*TASK DETAILS*: Work out how many lines in the entries contain the string "radio", and give nothing but that number.

[[ SOURCE DATA, beginning ]]

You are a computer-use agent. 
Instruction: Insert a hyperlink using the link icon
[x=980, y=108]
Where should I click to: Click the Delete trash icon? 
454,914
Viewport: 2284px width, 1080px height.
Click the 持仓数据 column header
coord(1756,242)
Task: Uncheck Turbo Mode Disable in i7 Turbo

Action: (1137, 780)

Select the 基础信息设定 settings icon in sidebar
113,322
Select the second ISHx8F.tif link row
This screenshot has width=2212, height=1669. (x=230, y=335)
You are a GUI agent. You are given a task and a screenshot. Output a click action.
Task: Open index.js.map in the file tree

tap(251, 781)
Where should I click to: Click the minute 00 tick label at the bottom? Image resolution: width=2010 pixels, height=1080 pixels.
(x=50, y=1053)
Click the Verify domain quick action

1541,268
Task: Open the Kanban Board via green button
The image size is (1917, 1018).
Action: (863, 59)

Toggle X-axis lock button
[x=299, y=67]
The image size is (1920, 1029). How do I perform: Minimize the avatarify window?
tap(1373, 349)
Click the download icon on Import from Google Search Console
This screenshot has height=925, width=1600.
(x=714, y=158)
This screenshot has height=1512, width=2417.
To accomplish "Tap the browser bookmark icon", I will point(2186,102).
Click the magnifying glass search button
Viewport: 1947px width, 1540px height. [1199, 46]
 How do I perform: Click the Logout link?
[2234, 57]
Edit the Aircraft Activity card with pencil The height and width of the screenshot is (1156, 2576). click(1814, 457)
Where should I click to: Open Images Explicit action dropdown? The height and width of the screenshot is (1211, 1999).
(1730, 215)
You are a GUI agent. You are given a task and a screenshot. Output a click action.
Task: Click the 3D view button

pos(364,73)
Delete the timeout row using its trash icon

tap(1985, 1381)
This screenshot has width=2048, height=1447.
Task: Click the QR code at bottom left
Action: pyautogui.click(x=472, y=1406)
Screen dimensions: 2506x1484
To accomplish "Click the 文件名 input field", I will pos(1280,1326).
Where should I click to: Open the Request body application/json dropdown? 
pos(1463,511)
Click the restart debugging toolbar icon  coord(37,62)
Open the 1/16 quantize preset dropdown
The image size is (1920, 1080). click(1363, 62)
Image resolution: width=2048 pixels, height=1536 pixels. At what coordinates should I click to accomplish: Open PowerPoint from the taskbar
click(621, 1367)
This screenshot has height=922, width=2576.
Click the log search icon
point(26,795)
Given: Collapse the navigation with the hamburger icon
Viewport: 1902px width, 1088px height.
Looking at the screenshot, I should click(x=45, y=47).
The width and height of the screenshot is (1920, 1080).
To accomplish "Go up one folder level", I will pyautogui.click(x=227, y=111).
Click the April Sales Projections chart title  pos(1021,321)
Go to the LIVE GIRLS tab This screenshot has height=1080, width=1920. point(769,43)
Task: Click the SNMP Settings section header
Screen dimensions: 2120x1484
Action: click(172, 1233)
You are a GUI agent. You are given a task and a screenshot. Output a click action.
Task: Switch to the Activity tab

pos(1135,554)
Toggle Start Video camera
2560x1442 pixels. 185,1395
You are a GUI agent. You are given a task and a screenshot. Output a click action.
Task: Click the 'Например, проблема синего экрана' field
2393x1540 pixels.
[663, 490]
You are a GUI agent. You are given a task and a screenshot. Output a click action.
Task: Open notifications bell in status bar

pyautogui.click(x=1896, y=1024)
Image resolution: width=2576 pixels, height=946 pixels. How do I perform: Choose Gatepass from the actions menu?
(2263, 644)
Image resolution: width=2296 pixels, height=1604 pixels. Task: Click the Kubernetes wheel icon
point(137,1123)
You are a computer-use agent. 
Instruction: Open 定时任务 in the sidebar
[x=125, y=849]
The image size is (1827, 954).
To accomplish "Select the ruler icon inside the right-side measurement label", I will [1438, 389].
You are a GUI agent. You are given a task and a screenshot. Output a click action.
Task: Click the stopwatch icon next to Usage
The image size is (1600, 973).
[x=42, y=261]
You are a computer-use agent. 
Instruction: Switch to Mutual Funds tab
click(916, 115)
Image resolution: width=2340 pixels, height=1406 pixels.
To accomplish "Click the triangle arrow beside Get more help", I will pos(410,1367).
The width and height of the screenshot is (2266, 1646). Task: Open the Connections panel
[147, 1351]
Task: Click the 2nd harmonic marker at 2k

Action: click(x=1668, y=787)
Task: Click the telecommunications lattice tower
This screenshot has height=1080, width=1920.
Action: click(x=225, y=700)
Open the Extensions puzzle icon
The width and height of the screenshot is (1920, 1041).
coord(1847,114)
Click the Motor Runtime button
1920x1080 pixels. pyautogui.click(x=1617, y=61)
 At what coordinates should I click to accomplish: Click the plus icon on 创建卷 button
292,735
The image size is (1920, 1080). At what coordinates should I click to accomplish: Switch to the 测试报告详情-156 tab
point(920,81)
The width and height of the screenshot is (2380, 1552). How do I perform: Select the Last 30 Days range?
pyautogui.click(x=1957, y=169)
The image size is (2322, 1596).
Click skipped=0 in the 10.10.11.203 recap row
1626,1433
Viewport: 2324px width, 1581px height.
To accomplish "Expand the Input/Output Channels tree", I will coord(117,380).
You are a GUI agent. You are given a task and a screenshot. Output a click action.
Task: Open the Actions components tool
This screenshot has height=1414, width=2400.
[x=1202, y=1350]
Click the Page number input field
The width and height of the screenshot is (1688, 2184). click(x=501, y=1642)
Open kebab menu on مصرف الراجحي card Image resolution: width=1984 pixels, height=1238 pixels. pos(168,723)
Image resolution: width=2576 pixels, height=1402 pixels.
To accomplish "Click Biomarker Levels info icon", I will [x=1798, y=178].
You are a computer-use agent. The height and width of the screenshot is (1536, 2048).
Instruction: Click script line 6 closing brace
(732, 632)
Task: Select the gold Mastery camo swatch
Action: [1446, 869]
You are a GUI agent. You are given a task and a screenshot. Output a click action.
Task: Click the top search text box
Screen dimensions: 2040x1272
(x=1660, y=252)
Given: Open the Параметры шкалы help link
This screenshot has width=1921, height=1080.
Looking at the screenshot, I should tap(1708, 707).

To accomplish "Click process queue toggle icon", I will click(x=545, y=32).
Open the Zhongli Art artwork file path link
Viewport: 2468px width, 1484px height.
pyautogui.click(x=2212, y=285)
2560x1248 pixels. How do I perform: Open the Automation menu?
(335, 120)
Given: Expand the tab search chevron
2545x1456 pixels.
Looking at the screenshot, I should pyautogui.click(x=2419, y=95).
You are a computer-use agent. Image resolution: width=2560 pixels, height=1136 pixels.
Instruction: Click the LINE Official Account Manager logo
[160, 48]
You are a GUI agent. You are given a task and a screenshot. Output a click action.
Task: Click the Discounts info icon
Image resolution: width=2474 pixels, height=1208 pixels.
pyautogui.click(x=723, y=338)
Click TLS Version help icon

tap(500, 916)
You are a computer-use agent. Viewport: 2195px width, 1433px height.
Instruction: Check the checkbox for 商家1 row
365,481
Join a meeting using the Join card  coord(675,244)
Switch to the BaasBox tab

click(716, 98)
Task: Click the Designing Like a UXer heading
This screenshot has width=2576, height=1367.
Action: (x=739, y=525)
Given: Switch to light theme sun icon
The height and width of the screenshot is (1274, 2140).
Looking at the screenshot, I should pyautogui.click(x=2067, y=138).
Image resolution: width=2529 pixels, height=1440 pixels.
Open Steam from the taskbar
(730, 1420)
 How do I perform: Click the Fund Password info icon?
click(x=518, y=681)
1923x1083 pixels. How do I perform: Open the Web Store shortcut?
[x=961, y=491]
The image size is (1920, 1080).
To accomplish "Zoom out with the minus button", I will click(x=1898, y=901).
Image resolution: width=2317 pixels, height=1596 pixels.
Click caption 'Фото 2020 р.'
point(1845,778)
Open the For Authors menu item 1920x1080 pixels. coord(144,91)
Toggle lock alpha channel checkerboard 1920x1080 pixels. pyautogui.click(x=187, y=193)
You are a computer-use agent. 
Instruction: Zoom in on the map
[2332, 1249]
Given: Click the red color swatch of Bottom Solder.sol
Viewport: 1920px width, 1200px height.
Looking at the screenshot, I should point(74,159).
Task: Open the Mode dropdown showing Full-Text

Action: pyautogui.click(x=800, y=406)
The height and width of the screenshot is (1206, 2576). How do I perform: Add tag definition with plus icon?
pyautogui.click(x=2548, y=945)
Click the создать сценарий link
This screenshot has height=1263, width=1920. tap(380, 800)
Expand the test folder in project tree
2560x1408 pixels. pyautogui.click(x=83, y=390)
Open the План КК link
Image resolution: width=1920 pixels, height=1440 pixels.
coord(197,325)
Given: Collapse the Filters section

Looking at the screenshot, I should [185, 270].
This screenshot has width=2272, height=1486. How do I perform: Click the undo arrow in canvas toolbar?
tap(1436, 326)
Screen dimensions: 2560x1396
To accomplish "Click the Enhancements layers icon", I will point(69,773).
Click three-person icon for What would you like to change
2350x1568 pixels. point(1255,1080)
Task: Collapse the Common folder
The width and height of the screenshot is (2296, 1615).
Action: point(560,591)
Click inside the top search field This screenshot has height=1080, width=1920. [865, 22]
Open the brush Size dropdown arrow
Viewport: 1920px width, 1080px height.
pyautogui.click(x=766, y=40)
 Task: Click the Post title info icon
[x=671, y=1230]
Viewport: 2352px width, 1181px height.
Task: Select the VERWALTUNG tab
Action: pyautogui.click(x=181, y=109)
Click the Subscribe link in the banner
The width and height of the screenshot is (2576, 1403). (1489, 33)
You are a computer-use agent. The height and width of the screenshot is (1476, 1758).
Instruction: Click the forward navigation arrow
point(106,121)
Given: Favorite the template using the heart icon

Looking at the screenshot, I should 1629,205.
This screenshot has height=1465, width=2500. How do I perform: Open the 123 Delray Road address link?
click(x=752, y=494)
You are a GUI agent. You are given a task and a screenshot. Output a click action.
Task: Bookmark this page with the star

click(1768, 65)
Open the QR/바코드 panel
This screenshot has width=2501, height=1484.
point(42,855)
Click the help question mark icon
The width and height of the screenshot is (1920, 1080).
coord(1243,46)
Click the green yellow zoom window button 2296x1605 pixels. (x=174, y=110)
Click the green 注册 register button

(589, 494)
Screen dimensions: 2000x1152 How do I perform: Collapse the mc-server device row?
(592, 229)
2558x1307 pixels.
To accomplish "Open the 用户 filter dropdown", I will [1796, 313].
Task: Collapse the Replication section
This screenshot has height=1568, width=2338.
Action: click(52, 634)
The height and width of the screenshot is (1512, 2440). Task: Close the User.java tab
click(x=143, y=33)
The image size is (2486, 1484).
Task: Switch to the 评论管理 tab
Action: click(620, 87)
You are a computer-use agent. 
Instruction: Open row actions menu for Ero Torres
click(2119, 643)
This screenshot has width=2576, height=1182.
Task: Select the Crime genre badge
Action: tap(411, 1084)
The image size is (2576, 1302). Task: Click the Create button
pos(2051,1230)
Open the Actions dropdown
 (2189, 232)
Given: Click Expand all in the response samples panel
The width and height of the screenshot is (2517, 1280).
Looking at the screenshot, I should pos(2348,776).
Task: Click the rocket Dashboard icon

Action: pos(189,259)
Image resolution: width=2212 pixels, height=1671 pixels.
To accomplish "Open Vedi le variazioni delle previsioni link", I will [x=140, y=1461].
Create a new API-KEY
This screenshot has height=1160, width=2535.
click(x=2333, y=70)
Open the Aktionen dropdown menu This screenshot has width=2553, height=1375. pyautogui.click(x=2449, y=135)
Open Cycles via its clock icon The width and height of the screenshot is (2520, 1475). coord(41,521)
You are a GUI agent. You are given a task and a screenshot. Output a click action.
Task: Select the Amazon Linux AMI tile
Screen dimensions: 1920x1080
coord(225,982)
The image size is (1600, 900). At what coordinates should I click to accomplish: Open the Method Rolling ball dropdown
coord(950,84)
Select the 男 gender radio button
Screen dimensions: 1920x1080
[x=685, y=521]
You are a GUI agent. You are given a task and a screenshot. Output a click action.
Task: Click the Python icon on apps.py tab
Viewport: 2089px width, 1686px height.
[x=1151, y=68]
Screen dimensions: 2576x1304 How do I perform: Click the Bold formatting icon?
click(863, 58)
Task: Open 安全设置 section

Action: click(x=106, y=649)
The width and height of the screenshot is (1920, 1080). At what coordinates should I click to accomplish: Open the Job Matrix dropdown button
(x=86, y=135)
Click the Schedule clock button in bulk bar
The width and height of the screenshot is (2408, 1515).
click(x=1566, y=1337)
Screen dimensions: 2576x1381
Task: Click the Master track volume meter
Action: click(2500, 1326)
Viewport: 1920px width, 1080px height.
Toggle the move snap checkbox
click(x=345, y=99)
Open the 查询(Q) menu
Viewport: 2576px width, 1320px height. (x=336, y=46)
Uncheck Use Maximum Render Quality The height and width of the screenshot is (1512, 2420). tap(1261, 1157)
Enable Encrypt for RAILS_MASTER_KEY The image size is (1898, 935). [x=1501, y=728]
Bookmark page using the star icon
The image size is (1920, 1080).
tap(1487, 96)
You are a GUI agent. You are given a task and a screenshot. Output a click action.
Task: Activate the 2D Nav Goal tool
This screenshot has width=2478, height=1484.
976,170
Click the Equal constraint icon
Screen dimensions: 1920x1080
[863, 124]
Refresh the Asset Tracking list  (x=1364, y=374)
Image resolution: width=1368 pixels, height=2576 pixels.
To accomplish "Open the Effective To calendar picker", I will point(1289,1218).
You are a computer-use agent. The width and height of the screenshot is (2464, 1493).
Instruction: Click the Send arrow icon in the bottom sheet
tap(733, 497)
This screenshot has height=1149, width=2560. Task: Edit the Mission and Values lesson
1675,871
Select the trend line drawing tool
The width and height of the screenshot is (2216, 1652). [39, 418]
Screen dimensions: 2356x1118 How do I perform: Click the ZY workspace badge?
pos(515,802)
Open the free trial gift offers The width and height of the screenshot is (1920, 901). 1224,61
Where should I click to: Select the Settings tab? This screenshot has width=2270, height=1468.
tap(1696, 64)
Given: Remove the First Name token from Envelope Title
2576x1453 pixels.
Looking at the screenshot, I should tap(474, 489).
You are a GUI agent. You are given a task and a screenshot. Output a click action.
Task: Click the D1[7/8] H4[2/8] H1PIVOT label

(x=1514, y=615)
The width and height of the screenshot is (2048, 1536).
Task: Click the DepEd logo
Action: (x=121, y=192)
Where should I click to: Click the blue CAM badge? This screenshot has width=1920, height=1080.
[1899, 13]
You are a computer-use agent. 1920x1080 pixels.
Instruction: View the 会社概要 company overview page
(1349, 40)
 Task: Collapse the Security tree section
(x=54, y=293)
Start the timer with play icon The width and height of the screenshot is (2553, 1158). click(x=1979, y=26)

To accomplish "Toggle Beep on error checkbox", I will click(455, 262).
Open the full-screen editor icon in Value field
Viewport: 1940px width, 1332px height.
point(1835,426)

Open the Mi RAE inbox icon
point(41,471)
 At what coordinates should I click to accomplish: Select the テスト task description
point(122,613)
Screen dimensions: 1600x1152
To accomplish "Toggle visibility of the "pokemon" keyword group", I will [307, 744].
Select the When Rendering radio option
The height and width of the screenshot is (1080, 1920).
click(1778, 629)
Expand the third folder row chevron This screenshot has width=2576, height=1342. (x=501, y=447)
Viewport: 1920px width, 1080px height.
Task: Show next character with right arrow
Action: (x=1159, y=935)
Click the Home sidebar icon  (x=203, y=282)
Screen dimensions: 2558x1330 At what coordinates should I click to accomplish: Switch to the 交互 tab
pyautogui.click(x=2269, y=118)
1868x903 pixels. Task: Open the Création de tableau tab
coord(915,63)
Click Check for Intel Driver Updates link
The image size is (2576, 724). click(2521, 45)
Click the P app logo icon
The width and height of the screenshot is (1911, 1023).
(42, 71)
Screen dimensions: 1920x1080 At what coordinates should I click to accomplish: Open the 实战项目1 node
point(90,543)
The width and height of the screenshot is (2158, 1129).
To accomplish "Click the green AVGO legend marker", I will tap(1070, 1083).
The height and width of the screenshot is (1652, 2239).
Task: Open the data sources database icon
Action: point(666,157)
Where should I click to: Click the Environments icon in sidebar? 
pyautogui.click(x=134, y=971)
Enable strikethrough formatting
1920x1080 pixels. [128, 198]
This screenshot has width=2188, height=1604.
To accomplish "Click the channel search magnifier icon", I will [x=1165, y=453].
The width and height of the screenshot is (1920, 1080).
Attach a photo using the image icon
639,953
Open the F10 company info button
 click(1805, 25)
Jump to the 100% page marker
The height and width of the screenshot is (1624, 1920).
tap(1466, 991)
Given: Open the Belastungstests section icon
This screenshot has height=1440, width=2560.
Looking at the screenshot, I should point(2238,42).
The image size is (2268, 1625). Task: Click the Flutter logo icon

[[ SOURCE DATA, end ]]

*ANSWER SECTION*: 2